== TASK PROMPT ==
Whenever the string "Złote" turns up in a line of the data below, copy that line.

== Stored records ==

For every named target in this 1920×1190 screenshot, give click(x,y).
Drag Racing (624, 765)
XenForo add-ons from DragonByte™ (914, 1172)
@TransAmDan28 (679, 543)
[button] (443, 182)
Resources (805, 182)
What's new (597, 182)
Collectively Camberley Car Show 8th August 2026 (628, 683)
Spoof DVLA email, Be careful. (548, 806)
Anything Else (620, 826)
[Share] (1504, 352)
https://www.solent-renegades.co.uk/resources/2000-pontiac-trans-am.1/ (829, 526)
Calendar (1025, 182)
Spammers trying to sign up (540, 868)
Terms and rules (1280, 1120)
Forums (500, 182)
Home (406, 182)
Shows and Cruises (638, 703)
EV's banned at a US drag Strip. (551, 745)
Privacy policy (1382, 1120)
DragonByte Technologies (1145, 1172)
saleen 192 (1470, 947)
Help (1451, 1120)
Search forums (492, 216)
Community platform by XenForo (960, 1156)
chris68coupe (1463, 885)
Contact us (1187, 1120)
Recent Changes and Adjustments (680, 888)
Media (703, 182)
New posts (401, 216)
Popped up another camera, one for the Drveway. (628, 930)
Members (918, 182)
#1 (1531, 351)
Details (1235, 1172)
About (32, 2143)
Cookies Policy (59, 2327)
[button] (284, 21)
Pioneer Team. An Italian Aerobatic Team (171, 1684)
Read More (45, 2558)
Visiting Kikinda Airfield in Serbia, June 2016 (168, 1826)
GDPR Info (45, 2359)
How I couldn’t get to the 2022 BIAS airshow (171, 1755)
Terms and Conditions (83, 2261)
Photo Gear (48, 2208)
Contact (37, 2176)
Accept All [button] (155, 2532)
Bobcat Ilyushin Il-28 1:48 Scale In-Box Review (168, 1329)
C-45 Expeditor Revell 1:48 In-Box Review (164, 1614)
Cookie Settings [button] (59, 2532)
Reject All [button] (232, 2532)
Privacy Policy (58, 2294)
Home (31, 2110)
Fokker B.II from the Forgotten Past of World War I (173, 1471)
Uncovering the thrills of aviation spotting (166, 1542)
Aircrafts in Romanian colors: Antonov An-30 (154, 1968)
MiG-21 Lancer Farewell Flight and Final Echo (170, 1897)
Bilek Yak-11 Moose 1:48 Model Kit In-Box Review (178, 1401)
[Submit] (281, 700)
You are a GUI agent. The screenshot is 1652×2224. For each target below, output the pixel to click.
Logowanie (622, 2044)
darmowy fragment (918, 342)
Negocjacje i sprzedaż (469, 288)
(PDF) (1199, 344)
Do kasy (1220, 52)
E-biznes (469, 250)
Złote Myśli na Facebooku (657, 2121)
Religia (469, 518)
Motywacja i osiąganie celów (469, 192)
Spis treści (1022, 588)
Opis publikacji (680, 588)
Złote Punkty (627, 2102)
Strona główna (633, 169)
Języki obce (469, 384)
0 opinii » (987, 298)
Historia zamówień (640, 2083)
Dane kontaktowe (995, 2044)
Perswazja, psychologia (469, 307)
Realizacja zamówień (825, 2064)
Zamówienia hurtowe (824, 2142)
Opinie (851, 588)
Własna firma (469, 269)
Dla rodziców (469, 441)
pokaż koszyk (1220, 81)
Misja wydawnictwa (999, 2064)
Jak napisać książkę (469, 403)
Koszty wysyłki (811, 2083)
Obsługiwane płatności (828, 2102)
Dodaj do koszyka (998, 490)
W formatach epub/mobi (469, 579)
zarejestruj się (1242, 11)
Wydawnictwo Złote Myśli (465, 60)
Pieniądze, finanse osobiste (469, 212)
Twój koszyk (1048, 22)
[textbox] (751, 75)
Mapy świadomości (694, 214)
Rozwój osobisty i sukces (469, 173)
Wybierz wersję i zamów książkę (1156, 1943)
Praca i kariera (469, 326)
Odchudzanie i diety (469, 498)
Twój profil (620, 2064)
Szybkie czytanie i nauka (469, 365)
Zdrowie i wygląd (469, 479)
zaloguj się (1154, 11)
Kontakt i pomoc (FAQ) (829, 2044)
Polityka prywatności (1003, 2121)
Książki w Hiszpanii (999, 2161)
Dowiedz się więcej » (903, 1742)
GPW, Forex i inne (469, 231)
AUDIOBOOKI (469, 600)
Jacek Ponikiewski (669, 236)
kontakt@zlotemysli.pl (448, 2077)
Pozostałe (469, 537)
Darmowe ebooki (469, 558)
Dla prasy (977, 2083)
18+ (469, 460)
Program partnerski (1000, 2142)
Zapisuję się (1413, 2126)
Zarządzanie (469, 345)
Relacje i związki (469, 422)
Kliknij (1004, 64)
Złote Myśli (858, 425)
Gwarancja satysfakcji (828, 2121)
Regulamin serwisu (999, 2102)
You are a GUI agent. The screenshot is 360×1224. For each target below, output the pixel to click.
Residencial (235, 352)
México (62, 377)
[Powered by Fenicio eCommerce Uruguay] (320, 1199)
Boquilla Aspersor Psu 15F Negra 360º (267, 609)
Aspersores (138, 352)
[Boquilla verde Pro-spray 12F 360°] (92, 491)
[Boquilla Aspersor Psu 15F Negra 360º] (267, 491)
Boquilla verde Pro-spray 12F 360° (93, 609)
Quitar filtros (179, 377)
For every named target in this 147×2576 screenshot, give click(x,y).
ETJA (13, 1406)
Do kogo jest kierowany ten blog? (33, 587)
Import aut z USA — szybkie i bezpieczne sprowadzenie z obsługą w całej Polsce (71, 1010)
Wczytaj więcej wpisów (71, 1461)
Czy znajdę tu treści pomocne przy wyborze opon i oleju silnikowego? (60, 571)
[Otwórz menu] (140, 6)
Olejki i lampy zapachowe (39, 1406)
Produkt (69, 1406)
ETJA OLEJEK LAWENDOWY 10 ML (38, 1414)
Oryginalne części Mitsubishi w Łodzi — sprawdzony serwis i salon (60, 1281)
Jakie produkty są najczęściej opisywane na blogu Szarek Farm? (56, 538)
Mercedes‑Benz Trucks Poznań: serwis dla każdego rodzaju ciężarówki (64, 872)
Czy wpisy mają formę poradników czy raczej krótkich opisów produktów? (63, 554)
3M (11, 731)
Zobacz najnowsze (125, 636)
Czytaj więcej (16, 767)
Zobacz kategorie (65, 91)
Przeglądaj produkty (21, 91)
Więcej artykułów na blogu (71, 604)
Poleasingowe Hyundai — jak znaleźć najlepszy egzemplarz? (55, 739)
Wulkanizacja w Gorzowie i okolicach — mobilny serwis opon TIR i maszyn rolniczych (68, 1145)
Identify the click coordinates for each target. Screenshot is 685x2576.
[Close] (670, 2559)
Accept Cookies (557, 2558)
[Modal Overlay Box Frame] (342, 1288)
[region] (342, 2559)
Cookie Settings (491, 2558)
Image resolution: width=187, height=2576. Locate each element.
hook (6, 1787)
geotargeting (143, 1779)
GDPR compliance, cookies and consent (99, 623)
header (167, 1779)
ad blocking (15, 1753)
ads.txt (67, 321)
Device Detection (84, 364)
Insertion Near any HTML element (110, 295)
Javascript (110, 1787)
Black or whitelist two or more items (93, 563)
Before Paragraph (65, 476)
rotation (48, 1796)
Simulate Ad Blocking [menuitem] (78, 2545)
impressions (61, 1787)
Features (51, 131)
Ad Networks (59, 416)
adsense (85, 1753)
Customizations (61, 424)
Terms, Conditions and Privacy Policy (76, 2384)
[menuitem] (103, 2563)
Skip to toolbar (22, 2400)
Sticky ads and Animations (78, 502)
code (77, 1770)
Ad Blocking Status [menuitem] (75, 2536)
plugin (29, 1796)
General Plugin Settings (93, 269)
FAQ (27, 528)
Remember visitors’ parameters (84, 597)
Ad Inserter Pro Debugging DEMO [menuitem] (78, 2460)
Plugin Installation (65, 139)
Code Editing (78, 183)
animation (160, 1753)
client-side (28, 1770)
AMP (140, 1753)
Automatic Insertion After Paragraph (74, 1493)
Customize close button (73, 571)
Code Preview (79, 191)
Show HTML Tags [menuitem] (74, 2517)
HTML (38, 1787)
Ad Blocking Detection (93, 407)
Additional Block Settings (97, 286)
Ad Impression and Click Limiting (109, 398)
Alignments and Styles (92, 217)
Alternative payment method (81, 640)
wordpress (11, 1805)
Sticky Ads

== EXPECTED ANSWER ==
Złote Myśli na Facebooku (657, 2121)
Złote Punkty (627, 2102)
Wydawnictwo Złote Myśli (465, 60)
Złote Myśli (858, 425)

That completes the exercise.